Directive ▸ Count the lines below that contain the word "Collapse" and give only the number.

***** Records for the exercise *****

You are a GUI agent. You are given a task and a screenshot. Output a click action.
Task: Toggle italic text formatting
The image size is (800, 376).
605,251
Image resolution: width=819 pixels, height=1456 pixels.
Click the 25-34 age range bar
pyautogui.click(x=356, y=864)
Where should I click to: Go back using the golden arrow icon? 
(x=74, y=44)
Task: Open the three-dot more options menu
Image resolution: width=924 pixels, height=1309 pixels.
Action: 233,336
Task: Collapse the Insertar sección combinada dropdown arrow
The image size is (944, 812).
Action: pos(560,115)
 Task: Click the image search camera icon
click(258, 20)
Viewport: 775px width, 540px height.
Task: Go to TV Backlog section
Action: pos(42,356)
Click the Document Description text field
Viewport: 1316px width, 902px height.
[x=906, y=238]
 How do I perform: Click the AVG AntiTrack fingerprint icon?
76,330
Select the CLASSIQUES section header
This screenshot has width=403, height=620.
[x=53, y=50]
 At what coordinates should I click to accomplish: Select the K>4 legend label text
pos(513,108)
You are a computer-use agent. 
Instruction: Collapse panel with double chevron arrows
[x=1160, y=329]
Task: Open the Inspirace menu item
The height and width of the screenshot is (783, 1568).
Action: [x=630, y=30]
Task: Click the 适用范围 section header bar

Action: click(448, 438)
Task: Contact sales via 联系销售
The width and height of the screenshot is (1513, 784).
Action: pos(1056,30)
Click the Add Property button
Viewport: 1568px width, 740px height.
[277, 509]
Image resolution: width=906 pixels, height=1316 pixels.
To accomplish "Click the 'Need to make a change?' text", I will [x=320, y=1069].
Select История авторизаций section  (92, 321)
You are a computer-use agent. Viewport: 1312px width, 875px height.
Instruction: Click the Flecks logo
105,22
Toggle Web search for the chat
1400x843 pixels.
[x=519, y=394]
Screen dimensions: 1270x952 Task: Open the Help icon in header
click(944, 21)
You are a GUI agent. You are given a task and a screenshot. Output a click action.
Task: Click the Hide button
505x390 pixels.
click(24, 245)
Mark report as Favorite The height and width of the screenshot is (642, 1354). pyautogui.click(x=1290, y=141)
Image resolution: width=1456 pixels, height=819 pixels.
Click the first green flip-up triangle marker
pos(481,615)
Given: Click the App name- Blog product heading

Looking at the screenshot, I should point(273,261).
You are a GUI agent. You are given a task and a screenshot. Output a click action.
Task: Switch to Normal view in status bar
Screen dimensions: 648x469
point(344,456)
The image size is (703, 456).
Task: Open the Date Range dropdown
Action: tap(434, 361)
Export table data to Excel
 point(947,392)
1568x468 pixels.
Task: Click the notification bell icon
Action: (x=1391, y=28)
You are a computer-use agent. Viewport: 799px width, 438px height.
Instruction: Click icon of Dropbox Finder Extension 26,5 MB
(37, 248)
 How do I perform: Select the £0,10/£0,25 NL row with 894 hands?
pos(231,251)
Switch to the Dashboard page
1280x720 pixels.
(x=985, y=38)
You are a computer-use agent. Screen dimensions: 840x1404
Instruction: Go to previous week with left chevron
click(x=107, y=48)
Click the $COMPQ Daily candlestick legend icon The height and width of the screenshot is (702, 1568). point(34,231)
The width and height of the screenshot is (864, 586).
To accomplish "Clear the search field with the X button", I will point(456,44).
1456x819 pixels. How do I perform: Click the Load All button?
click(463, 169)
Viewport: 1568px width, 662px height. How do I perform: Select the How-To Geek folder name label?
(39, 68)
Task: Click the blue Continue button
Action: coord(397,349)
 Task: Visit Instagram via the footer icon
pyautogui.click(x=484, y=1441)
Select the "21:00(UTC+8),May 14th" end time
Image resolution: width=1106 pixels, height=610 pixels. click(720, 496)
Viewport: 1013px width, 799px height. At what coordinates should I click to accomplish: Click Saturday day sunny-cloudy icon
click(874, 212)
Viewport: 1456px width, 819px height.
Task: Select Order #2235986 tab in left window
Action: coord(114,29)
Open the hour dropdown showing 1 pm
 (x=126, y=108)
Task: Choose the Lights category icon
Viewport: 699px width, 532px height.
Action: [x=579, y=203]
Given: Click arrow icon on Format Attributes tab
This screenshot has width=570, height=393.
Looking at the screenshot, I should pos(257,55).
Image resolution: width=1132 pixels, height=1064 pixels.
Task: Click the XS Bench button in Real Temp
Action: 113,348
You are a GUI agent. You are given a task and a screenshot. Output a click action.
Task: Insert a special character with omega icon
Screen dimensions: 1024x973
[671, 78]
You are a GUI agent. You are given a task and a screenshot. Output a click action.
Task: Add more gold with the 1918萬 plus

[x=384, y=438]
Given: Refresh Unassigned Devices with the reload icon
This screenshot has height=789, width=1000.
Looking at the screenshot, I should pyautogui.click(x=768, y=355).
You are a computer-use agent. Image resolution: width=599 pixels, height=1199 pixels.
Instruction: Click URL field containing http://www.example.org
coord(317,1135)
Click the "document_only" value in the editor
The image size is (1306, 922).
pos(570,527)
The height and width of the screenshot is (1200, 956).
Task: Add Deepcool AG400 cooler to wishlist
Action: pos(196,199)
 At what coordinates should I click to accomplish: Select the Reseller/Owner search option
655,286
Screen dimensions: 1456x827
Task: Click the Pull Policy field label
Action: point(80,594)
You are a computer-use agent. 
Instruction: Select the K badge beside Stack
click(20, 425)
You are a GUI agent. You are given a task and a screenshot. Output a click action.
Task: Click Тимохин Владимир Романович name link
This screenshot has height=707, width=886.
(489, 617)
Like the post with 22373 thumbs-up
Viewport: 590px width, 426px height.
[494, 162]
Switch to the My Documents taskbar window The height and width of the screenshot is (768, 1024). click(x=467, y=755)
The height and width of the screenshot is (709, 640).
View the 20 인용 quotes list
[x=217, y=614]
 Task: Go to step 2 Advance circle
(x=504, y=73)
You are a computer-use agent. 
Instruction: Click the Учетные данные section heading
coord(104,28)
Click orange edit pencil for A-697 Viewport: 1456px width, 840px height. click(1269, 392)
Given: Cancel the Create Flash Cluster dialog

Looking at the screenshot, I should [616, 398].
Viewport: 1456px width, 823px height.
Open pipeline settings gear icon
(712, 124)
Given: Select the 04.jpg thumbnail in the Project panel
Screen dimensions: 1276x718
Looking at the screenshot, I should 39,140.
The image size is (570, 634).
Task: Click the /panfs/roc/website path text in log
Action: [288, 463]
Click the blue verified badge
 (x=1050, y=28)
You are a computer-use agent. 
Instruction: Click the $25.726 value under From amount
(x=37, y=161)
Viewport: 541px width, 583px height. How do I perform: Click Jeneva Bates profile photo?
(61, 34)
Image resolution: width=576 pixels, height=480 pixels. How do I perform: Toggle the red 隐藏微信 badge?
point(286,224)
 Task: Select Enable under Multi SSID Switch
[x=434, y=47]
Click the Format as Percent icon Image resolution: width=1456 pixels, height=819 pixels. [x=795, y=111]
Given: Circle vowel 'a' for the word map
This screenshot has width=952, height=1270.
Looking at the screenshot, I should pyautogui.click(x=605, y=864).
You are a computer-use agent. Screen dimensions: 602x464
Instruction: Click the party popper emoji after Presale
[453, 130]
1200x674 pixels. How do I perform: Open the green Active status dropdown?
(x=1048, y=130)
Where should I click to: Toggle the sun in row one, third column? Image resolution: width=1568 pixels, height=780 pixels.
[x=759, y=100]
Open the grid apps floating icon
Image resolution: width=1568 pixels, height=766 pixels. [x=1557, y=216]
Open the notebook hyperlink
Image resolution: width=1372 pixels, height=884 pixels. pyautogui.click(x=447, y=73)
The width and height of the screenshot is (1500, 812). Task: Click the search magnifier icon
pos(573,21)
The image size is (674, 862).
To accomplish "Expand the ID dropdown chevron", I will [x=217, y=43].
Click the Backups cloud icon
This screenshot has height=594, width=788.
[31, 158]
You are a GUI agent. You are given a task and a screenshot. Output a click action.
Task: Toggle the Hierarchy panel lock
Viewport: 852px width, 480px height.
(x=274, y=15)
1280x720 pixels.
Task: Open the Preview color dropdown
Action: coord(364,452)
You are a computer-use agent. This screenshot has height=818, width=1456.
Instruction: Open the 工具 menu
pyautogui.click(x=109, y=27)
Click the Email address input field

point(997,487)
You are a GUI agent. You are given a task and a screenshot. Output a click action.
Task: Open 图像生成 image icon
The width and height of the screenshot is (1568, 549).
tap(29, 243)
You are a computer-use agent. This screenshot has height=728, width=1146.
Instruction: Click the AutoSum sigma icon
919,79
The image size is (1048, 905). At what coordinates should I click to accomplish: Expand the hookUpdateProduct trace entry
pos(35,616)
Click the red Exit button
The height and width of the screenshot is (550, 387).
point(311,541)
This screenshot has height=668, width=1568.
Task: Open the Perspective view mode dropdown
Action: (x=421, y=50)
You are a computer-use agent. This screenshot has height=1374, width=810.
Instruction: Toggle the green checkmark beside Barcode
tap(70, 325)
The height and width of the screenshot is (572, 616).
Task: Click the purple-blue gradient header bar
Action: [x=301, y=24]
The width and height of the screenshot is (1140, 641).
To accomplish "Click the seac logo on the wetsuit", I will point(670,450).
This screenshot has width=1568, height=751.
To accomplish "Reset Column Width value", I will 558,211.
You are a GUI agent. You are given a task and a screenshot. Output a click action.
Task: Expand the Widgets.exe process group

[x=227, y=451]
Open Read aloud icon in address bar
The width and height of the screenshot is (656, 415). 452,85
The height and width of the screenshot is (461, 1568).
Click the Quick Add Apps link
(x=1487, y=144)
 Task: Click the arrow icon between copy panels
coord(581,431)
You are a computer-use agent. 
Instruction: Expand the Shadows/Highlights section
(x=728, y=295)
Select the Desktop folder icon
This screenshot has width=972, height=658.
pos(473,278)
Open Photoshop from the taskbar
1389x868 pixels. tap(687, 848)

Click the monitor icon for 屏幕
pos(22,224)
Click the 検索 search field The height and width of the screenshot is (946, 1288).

*****

The response ▸ 2